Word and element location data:

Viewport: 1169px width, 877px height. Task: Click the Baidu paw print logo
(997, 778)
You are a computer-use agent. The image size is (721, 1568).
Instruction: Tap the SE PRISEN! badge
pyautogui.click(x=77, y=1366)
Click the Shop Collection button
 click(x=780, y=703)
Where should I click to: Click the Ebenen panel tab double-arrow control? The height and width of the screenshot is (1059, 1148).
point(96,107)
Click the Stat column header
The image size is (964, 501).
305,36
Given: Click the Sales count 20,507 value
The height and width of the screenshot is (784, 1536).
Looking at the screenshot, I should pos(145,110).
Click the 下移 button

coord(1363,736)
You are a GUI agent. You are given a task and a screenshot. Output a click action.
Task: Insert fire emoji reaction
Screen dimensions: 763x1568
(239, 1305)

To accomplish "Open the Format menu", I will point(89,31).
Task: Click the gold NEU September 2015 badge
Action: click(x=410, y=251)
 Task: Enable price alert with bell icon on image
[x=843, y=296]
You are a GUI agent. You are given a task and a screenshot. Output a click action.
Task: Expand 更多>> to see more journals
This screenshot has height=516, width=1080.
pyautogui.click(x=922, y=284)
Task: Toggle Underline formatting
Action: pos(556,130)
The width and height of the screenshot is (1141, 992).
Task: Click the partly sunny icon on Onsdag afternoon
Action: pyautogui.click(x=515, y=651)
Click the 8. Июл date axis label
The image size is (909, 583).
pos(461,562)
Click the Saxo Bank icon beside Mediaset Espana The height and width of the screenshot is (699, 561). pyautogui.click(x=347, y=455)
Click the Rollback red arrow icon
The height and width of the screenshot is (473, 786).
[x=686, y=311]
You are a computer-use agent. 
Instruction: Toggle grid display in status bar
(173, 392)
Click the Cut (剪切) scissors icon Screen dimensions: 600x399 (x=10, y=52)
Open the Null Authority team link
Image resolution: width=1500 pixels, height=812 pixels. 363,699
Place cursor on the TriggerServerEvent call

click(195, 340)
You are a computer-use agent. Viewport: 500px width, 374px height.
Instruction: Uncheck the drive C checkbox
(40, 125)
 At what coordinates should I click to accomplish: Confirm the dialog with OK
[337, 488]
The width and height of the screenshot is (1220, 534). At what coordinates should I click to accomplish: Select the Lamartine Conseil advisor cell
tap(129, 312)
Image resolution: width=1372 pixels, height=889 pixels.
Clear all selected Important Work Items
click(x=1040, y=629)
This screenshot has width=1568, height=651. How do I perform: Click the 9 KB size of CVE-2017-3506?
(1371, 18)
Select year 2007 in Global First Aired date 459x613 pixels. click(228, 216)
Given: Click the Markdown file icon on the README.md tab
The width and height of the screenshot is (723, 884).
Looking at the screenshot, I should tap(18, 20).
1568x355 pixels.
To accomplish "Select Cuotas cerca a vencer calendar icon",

*Written request*
Arrange the data from the line with "Click the 8. Июл date axis label" to the line with "pos(461,562)" as a two-column CSV headed text and answer, putting each text and its answer on one row. Quote every field and replace line breaks with spaces.

*Response below*
text,answer
"Click the 8. Июл date axis label The image size is (909, 583).","pos(461,562)"